> What is required: In the entries that follow, say how many lines contain the string "next". Give no other words.

Source records
-*-*-

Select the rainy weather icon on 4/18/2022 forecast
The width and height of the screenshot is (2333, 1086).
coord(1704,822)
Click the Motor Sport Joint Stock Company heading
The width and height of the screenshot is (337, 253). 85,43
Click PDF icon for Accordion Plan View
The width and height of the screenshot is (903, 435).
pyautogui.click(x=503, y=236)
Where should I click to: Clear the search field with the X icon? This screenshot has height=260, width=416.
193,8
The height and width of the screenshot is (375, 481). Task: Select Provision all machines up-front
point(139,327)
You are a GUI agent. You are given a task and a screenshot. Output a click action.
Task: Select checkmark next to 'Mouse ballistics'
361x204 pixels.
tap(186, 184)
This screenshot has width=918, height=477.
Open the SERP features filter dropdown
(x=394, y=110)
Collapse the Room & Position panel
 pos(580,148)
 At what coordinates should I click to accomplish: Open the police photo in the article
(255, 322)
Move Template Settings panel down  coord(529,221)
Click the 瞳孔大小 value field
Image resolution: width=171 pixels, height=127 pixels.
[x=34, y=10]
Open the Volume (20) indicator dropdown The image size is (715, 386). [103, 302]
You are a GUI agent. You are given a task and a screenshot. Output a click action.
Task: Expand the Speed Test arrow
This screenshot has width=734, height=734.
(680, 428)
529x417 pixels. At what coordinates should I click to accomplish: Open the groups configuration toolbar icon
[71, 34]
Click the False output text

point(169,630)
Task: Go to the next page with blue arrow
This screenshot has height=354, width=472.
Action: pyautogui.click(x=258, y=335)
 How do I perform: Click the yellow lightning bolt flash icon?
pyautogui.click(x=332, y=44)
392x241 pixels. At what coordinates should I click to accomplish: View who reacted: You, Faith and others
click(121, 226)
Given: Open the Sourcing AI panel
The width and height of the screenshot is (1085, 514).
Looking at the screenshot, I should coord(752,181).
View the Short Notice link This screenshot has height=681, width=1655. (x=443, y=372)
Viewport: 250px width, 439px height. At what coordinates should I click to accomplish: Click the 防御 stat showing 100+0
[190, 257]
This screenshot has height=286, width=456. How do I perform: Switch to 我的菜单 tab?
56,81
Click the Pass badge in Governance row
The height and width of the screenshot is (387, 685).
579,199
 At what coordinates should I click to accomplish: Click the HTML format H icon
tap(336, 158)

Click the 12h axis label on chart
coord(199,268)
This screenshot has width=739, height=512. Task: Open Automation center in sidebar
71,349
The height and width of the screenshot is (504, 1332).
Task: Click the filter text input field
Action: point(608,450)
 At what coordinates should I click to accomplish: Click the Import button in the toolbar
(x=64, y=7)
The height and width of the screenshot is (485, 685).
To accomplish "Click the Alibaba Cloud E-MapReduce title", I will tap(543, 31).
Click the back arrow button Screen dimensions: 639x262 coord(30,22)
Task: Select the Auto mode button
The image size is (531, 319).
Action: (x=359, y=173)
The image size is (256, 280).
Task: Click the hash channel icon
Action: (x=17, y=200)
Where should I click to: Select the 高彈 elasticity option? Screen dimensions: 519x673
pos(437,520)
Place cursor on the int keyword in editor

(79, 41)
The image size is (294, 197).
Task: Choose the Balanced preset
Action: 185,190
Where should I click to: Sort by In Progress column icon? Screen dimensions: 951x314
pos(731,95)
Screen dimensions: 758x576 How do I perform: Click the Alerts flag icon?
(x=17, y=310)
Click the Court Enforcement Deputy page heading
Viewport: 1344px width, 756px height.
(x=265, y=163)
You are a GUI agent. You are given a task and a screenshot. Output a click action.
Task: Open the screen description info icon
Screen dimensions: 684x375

-*-*-

> Exercise output: 2